Cuando terminé la formación, le dije a mi padre: “Ya estoy recibido. ¿Qué te parece si sigo mi camino, trabajando de lo que a mí me gusta, de lo que aprendí?”. Fue una conversación importante. Mis padres necesitaban mi ayuda, pero también sabían que había llegado mi momento de volar.
Gracias a Dios, mi padre me entendió. Me apoyó para que pudiera seguir el camino que yo quería, aunque eso significara que ya no estuviera en la parrilla todos los días. Fue un gesto de amor enorme, y siempre voy a estarle agradecido por eso.
El sueño de mis padres
Mi padre no tuvo la posibilidad de terminar ni siquiera la primaria. Sin embargo, siempre insistió para que yo me graduara. Él sabía que la educación era la llave que abre caminos, incluso si él no los había recorrido.

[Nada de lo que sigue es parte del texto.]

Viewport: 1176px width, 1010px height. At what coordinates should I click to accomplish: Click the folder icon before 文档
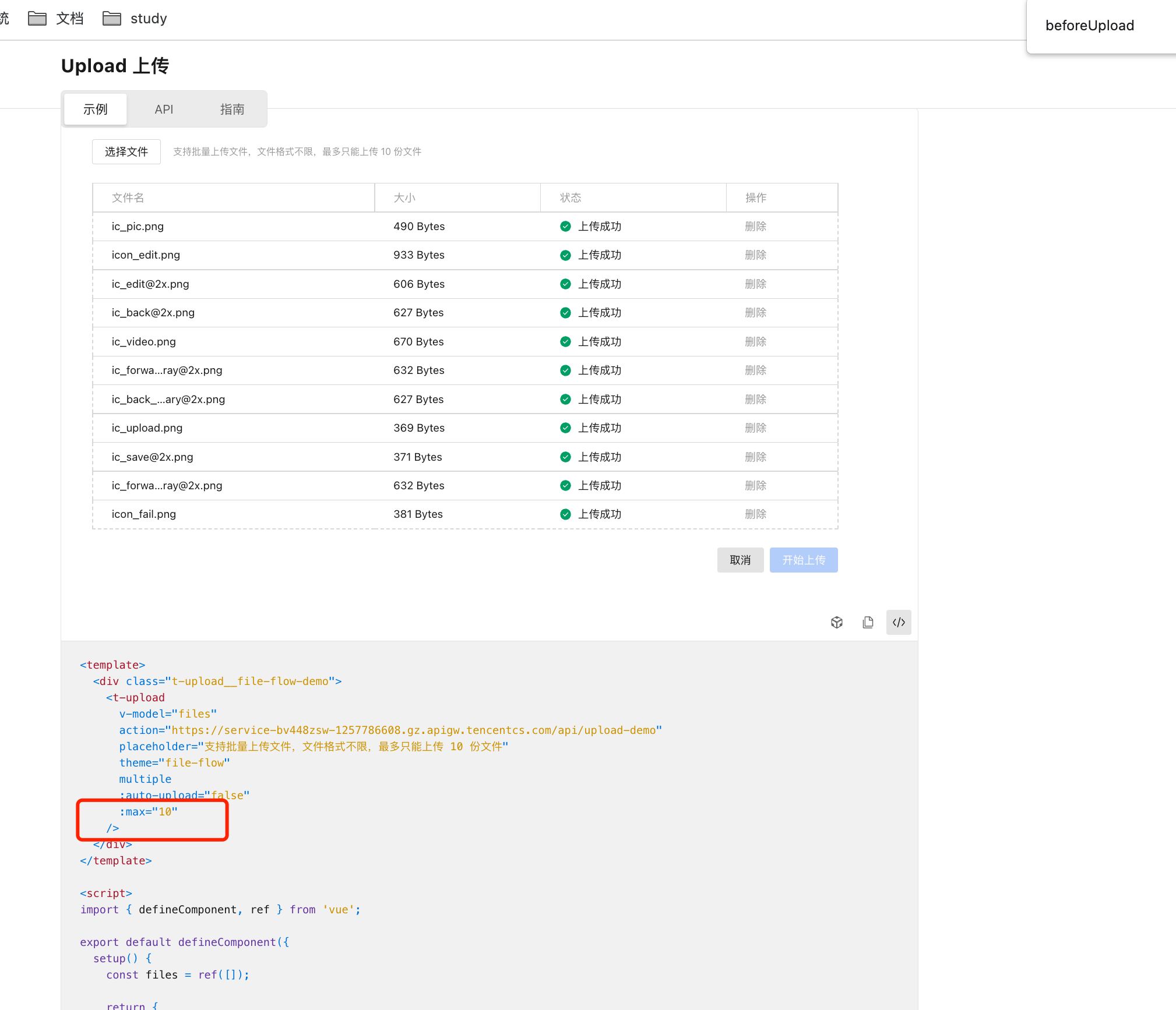click(x=37, y=18)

Hoy en día, Waldo estudia Derecho, trabaja en una empresa de alimentación y su hijo mayor estudia en el Instituto Madero. “Quiero para él lo mismo que mis padres soñaron para mí: un futuro mejor, con oportunidades reales y una base sólida. Cuando le pregunté qué quería hacer después de terminar, me dijo que le gustaría estudiar Ingeniería Química. Y yo, con una sonrisa, supe que todo había valido la pena”.